*** RECORDED INFORMATION

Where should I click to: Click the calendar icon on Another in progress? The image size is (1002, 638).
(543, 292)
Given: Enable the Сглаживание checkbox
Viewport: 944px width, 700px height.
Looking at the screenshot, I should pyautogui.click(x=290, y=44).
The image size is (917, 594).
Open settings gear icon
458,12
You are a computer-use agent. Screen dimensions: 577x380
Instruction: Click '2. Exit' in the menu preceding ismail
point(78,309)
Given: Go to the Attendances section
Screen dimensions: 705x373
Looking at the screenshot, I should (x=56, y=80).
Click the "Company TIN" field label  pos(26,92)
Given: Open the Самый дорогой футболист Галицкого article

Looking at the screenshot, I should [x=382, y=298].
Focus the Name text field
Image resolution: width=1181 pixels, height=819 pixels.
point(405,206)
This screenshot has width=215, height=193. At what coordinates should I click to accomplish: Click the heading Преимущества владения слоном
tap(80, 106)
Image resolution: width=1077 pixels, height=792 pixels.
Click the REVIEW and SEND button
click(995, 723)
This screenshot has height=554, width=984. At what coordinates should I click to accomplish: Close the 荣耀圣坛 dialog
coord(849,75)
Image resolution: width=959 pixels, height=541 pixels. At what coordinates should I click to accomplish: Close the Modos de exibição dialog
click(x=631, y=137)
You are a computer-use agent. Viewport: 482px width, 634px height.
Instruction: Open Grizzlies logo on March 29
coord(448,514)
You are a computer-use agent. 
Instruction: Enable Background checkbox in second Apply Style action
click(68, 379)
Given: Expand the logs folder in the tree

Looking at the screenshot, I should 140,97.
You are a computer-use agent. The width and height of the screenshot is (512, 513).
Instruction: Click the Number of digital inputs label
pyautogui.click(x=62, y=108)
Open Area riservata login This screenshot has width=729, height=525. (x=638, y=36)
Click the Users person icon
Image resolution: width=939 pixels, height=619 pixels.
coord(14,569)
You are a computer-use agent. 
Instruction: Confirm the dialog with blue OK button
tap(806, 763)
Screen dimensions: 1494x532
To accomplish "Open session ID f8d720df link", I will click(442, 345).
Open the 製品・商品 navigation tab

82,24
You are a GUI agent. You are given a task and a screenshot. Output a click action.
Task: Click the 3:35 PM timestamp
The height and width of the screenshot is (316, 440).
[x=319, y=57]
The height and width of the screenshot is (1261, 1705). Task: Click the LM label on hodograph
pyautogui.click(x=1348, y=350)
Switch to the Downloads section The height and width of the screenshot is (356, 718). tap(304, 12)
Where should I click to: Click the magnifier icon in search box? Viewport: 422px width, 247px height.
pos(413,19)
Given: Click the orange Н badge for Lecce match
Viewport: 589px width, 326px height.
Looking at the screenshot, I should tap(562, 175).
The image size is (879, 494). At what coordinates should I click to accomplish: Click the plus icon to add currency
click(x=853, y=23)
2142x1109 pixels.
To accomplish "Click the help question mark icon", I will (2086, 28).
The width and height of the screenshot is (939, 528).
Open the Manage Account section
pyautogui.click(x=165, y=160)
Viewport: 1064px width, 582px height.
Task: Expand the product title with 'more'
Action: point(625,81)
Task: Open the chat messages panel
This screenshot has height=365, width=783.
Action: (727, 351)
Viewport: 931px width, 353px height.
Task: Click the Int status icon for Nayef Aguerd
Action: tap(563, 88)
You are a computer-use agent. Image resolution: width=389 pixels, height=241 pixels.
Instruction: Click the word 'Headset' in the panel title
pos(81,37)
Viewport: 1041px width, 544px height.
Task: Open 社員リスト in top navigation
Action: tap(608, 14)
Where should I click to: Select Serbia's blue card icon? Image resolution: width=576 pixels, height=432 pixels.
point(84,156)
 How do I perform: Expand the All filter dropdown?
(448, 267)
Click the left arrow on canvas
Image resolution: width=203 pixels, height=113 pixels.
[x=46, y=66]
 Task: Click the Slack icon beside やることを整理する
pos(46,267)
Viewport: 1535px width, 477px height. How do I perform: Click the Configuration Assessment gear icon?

******

### WORK TO DO
Please copy the listing above line for line, changing nothing.

### SOLVED EXERCISE
Where should I click to: Click the calendar icon on Another in progress? The image size is (1002, 638).
(543, 292)
Given: Enable the Сглаживание checkbox
Viewport: 944px width, 700px height.
Looking at the screenshot, I should pyautogui.click(x=290, y=44).
The image size is (917, 594).
Open settings gear icon
458,12
You are a computer-use agent. Screen dimensions: 577x380
Instruction: Click '2. Exit' in the menu preceding ismail
point(78,309)
Given: Go to the Attendances section
Screen dimensions: 705x373
Looking at the screenshot, I should (x=56, y=80).
Click the "Company TIN" field label  pos(26,92)
Given: Open the Самый дорогой футболист Галицкого article

Looking at the screenshot, I should [x=382, y=298].
Focus the Name text field
Image resolution: width=1181 pixels, height=819 pixels.
point(405,206)
This screenshot has width=215, height=193. At what coordinates should I click to accomplish: Click the heading Преимущества владения слоном
tap(80, 106)
Image resolution: width=1077 pixels, height=792 pixels.
Click the REVIEW and SEND button
click(995, 723)
This screenshot has height=554, width=984. At what coordinates should I click to accomplish: Close the 荣耀圣坛 dialog
coord(849,75)
Image resolution: width=959 pixels, height=541 pixels. At what coordinates should I click to accomplish: Close the Modos de exibição dialog
click(x=631, y=137)
You are a computer-use agent. Viewport: 482px width, 634px height.
Instruction: Open Grizzlies logo on March 29
coord(448,514)
You are a computer-use agent. 
Instruction: Enable Background checkbox in second Apply Style action
click(68, 379)
Given: Expand the logs folder in the tree

Looking at the screenshot, I should 140,97.
You are a computer-use agent. The width and height of the screenshot is (512, 513).
Instruction: Click the Number of digital inputs label
pyautogui.click(x=62, y=108)
Open Area riservata login This screenshot has width=729, height=525. (x=638, y=36)
Click the Users person icon
Image resolution: width=939 pixels, height=619 pixels.
coord(14,569)
You are a computer-use agent. 
Instruction: Confirm the dialog with blue OK button
tap(806, 763)
Screen dimensions: 1494x532
To accomplish "Open session ID f8d720df link", I will click(442, 345).
Open the 製品・商品 navigation tab

82,24
You are a GUI agent. You are given a task and a screenshot. Output a click action.
Task: Click the 3:35 PM timestamp
The height and width of the screenshot is (316, 440).
[x=319, y=57]
The height and width of the screenshot is (1261, 1705). Task: Click the LM label on hodograph
pyautogui.click(x=1348, y=350)
Switch to the Downloads section The height and width of the screenshot is (356, 718). tap(304, 12)
Where should I click to: Click the magnifier icon in search box? Viewport: 422px width, 247px height.
pos(413,19)
Given: Click the orange Н badge for Lecce match
Viewport: 589px width, 326px height.
Looking at the screenshot, I should tap(562, 175).
The image size is (879, 494). At what coordinates should I click to accomplish: Click the plus icon to add currency
click(x=853, y=23)
2142x1109 pixels.
To accomplish "Click the help question mark icon", I will (2086, 28).
The width and height of the screenshot is (939, 528).
Open the Manage Account section
pyautogui.click(x=165, y=160)
Viewport: 1064px width, 582px height.
Task: Expand the product title with 'more'
Action: point(625,81)
Task: Open the chat messages panel
This screenshot has height=365, width=783.
Action: (727, 351)
Viewport: 931px width, 353px height.
Task: Click the Int status icon for Nayef Aguerd
Action: tap(563, 88)
You are a computer-use agent. Image resolution: width=389 pixels, height=241 pixels.
Instruction: Click the word 'Headset' in the panel title
pos(81,37)
Viewport: 1041px width, 544px height.
Task: Open 社員リスト in top navigation
Action: tap(608, 14)
Where should I click to: Select Serbia's blue card icon? Image resolution: width=576 pixels, height=432 pixels.
point(84,156)
 How do I perform: Expand the All filter dropdown?
(448, 267)
Click the left arrow on canvas
Image resolution: width=203 pixels, height=113 pixels.
[x=46, y=66]
 Task: Click the Slack icon beside やることを整理する
pos(46,267)
Viewport: 1535px width, 477px height. How do I perform: Click the Configuration Assessment gear icon?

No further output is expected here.